Business value for Detection Oriented Event Processing
Following up on my last post about the two broad categories of Event Processing, this post continues that train of thought by analyzing one of these categories from the perspective of business value.
Today I’m writing about Detection Oriented Event Processing. Per my previous post: “Detection Oriented Event Processing applications want to locate interesting information in a flow of data.” In this case, we use “detection” very broadly to mean data analysis that produces results of interest to the enterprise. That could be a simple report destined for a human, a set of values used in an optimization problem or a complex statistical method. I might as well say Data Analysis Oriented Event Processing.
The term Detection Oriented is in contrast to applications that make some decision or take some action based on incoming events. I’ll call those Operations Oriented applications, and cover them in a later post (and also cover how they integrate with Detection Oriented applications). Of course there are many intersections of Detection and Operations Oriented Event Processing, but they each deserve some separate analysis first.
The motivation for using Detection Oriented Event Processing is to increase the “speed” of data analysis. This runs contrary to views of Event Processing that focus on improving detection or prediction capabilities. Unfortunately Event Processing can’t directly help improve the accuracy of detection or prediction (only better detection or prediction methods can do that), but it can indirectly help by easing the burden of implementation.

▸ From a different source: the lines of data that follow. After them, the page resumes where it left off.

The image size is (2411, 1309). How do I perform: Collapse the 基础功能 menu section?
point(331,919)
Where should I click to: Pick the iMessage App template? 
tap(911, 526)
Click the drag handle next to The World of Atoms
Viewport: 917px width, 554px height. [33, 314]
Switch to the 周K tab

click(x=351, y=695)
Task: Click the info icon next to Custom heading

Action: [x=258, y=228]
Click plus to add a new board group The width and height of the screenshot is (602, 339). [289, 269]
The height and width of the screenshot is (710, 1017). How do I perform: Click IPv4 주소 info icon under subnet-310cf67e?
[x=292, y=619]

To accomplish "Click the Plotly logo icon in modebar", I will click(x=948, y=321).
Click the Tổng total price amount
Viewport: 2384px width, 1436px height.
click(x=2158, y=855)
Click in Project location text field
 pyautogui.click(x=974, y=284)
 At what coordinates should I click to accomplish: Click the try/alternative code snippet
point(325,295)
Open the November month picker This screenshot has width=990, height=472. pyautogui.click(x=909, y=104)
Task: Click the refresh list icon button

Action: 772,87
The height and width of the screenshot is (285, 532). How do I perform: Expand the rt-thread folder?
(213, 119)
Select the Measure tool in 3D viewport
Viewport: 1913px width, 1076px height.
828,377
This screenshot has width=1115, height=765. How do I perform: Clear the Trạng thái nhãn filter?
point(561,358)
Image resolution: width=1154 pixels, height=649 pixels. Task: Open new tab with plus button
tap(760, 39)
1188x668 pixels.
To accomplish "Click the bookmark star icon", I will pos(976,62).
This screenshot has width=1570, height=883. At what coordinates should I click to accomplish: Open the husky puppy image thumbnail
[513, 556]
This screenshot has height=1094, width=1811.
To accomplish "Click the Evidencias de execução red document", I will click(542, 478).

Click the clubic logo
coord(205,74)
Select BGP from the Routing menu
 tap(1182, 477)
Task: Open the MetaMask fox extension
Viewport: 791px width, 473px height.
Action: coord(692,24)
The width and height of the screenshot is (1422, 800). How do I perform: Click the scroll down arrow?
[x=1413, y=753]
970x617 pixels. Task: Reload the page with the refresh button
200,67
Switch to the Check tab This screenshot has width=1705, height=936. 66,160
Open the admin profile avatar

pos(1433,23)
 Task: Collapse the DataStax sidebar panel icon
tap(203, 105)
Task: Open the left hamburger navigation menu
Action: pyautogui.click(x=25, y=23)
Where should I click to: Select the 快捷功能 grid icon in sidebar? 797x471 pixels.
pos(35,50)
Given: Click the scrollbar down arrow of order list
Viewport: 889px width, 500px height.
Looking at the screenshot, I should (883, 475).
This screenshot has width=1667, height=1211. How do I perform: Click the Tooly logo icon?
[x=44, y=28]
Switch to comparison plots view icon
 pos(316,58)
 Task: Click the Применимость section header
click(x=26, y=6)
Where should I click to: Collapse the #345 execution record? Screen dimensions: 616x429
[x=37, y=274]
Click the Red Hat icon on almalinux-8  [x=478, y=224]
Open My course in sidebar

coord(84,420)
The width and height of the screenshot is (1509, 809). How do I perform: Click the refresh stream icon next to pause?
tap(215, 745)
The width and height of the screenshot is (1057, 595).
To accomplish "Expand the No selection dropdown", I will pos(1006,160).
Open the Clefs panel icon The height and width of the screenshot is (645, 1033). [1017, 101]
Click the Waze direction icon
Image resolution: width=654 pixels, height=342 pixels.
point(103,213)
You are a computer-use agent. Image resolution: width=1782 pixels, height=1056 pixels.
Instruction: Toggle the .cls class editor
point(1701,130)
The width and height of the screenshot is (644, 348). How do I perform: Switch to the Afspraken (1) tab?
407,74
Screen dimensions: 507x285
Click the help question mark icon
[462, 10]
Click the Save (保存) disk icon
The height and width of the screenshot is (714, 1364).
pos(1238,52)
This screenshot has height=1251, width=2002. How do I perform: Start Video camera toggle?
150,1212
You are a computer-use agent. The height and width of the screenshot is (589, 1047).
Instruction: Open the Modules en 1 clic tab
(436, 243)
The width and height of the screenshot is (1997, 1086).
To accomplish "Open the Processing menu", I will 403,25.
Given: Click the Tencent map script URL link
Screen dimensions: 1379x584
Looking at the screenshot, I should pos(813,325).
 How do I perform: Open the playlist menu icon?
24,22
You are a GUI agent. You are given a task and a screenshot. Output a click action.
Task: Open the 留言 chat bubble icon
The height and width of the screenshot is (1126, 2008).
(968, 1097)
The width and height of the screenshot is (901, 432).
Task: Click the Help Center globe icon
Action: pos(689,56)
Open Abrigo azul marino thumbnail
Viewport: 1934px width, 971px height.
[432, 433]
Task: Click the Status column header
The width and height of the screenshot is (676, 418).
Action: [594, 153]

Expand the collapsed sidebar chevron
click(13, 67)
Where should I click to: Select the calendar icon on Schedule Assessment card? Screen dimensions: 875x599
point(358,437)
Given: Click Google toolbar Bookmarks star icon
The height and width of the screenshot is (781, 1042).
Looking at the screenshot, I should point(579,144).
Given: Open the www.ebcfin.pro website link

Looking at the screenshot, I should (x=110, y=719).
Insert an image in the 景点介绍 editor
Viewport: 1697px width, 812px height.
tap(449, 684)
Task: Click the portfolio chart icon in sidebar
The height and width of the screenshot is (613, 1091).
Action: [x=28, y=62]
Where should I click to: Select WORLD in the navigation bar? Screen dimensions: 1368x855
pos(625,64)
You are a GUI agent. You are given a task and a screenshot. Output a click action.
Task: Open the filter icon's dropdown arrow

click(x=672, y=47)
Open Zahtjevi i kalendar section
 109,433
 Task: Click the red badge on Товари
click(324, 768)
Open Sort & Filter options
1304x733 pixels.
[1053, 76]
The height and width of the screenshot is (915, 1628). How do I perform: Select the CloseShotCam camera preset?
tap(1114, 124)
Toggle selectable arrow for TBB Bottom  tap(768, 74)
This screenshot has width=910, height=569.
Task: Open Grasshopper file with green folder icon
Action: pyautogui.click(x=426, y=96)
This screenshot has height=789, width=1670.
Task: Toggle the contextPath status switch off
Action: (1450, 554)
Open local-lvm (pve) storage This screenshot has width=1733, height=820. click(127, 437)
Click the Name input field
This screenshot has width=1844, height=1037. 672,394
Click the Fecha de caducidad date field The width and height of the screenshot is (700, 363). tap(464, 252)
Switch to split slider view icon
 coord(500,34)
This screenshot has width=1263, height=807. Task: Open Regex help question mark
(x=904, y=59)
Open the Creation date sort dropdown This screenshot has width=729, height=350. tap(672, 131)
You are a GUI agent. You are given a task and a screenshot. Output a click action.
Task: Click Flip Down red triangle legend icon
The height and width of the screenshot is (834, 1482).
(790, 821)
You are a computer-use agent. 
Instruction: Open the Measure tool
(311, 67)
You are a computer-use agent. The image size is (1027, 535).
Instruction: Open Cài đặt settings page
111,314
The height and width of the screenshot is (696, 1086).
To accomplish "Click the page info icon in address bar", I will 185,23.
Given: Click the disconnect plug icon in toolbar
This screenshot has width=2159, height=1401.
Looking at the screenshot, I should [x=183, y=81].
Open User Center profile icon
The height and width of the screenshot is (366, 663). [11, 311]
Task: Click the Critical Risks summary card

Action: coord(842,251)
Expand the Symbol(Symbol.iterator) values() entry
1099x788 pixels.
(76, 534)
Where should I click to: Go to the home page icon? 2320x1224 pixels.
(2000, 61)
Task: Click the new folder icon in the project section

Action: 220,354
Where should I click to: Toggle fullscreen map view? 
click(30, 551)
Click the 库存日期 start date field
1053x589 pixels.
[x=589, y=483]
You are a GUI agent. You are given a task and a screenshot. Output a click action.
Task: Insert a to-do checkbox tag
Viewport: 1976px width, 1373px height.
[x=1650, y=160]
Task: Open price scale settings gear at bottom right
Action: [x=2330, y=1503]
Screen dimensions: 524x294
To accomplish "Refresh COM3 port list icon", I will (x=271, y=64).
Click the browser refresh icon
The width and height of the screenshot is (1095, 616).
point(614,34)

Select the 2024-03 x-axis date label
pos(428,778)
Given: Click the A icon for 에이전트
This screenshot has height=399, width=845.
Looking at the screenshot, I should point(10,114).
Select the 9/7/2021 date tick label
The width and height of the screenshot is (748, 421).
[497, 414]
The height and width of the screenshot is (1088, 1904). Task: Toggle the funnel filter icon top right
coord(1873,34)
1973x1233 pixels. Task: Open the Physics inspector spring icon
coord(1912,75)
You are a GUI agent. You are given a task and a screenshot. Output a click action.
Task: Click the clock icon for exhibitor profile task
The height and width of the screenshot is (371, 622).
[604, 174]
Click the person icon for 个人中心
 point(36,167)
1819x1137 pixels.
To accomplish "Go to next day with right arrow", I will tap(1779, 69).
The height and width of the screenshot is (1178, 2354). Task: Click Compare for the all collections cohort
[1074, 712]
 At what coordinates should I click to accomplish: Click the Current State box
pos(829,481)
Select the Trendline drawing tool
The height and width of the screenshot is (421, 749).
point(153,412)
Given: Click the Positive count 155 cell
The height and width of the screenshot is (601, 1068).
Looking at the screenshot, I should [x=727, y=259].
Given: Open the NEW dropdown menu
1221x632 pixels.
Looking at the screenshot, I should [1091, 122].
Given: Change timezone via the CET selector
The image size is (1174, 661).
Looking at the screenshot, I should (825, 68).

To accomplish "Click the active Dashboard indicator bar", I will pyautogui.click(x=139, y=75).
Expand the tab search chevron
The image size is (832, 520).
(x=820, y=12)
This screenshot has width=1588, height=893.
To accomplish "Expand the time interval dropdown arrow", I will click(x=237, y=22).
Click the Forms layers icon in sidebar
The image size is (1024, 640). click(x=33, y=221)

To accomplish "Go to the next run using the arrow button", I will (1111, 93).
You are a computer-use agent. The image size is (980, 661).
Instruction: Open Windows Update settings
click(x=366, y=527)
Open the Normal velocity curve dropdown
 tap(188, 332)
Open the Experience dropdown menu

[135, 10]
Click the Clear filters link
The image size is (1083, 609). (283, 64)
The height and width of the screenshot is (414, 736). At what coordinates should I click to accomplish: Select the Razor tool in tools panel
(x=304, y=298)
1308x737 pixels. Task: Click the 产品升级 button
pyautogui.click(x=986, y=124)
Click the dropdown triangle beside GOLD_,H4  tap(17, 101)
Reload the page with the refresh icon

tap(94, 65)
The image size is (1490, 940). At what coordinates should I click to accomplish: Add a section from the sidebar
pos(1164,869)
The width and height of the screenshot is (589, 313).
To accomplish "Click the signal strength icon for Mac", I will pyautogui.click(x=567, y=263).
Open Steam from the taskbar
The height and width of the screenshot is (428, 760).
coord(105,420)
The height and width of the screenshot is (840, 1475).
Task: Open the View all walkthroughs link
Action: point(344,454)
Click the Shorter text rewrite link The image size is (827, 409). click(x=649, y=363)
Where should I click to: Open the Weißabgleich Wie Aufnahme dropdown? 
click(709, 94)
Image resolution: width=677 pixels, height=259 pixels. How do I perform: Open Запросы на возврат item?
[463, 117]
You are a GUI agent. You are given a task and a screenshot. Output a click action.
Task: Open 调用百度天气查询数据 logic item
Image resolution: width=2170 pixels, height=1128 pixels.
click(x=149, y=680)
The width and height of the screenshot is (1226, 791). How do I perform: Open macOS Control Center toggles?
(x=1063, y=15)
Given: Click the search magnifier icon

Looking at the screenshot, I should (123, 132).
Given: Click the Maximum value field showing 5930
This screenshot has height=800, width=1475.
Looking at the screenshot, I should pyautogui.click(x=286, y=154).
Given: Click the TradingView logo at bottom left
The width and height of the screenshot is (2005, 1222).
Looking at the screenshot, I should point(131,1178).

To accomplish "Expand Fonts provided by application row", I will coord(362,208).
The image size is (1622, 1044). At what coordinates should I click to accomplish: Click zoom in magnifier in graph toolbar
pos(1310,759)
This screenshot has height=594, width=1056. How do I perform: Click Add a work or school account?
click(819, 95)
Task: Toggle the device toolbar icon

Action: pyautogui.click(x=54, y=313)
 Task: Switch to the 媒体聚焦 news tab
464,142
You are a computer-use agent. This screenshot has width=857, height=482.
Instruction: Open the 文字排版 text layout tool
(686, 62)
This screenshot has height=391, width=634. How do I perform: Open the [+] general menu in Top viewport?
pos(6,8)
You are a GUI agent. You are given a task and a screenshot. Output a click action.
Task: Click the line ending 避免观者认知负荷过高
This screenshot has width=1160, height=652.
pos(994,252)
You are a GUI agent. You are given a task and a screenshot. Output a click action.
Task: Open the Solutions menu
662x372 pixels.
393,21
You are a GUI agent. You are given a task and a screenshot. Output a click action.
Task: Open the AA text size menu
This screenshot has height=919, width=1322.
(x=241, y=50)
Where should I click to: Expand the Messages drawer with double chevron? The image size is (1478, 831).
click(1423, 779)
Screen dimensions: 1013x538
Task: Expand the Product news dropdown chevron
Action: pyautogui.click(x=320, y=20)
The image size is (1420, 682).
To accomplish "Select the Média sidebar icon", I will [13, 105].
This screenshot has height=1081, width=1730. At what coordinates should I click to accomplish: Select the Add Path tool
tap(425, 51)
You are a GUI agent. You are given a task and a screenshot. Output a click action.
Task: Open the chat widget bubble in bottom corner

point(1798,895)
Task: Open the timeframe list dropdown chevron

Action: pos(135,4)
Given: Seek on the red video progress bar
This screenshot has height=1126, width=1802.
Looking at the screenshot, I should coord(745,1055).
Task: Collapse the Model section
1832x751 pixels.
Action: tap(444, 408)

In general, there are two types of possible speed increase: lower latency and increased throughput.
Lower latency means that some data analysis once took X amount of time, and now it takes less time. For example, if a report summarizing daily sales figures used to be available the next morning, and now it is available at the close of the same business day – the latency of this report has been reduced. In other words, the amount of time taken to produce the analysis (measured from when all data is available to when the analysis is complete) has been reduced.
Increased throughput means that more analysis is done in the same amount of time. For example, if I were once able to simultaneously analyze 30 stocks for correlation and now I can run the same analysis on 300 simultaneous stocks – the throughput of my analysis has been increased. Each individual analysis (the analysis of one stock) may take the same amount of time, so increased throughput may allow a large task to complete faster, but does not necessarily correspond to lower latency of each individual component task.
Detection Oriented Event Processing, then, is a potential solution for problems where we need to either decrease latency or increase throughput of data analysis. Again, Event Processing is not the only method of achieving these goals, it is one method in the toolbox.
Before getting started on generating business value, we need to have one thing clear:
Since we are increasing the speed of data analysis, value only comes when the enterprise can react at the new speed. It doesn’t matter how fast we are able to produce results, if the enterprise can’t react fast enough to use them.
So we have three scenarios:
The enterprise can already make use of faster data analysis. In this case, there is work that could produce more value if only some kind of data analysis were faster. The location and nature of the bottleneck may even be common knowledge. A speed increase will bring immediate business value.
An internal system (human or computer) requires data to optimize its decision-making, and it would be better to get that data sooner rather than later.
Certain data is distributed to customers, who would rather have it faster. While the enterprise may or may not have its own use for faster data analysis, the customers certainly do and there is value in happier customers. Logistics systems come to mind here.
Build faster data analysis, allow the rest of the enterprise to catch up. It is possible that, were faster data analysis available, others in the enterprise would quickly adapt (and in adapting, increase the value of their activities). In this case, the speed of existing data analysis has set the pace for downstream activities (which depend on the data). Those activities would adapt to a faster pace or larger volume of data, were it available.
For example: Electronic trading is often a game of speed. When data is available faster, downstream systems quickly adapt to make use of it.
Build faster data analysis and faster reaction time, at once. In this case, there is some kind of reaction that should happen quickly. It may be something that the enterprise already reacts to, but would rather react faster. Or it may be some new stimulus, where there is only value in reacting quickly and little or none in reacting slowly. In either case, we must increase both the speed of data analysis and the speed of reaction to see any benefit.
This scenario may be a candidate for a mixture of Detection Oriented and Operations Oriented Event Processing.